ROCHESTER, N.Y. (WROC) — Local police officers and Black young adults gathered at Aquinas Institute on Wednesday for a second round-table discussion about police-community relations. Everyone was given the opportunity to speak freely about their experiences and opinions.
The group talked about everything from defunding the police, to feeling safe in their communities, to spreading a message of unity instead of hate. Officers from the Rochester, Brighton, and Irondequoit police departments as well as New York State Police, were present. Officer Denny Wright was among those representing RPD.
Denny Wright is telling the group what happened to him in October. “If I could, I would walk back in that house and try again,” he says. “Something has been taken from me, but I’ve been given something better and that’s the love and support of the community.” @News_8— Kayla Green (@KaylaGreen04) July 15, 2020
“There is a lot of love and a lot of communication and once you break that barrier down I think it’s going to make a huge difference,” said State Trooper Jason Klewicki. He said he learned a lot during conversations with students like Taylor Norris.
“I just think building relationships with cops is the most important thing. When you feel safe, you’re set for life. When you feel you have a relationship with someone who’s going to protect you, you just feel like you’re welcomed here,” said Norris.
Defunding the police was another hot topic on the panel. Sergeant Kaela Pitts was raised and now works in the city of Rochester. She said defunding will only hurt black and brown communities.
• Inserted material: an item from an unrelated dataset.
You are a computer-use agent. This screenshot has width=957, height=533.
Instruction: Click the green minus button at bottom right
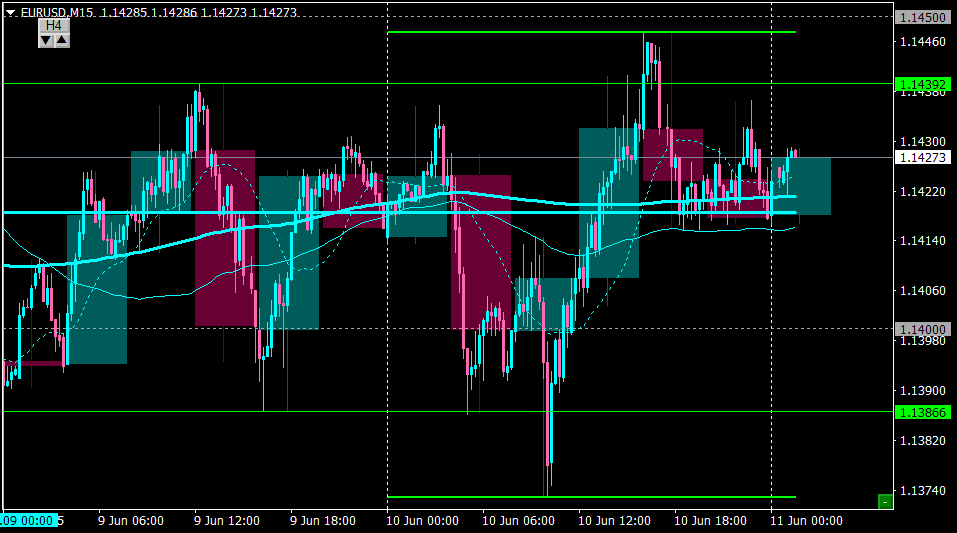tap(885, 502)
“Right now there’s not a lot of police officers out there and if you defund the police, their mindset what they believe is there’s going to be even less and that’s going to cause issues in the community that they live in,” said Sergeant Pitts.
Simeon Heard agrees.
“I feel like we should be allocating resources towards inner city children in the community that are affected most by racial disparity,” he said.
Makaila Wilson and Brighton Police Captain Jose Caraballo also saw eye-to-eye on the topic.
“I think it’s important to say, ‘why would you want to do that when we need people to help protect us and make sure that everything is going the right way?’ said Wilson.
“For us, having less cops on the road is going to make things difficult. You want to be able to have the officers out there being able to communicate with the public and creating these bonds, that’s going to help mend what’s going on right now,” said Captain Caraballo.
Noah Williams was also part of today’s panel. He said he learned a lot and will bring it back to his family and friends.
“I think today helped me personally take a step back and put it in a different perspective. They’re fighting for the same thing I’m fighting for, they want the same end result that I want,” he said.
Trooper Klewicki said he thinks many other officers could benefit from these open dialogues.
“Until you sit in those seats, you don’t really know what the experience is.”
This was the second time a panel like this was held and the organizers plan to hold more. The New York State Police is also working on expanding the program to other counties.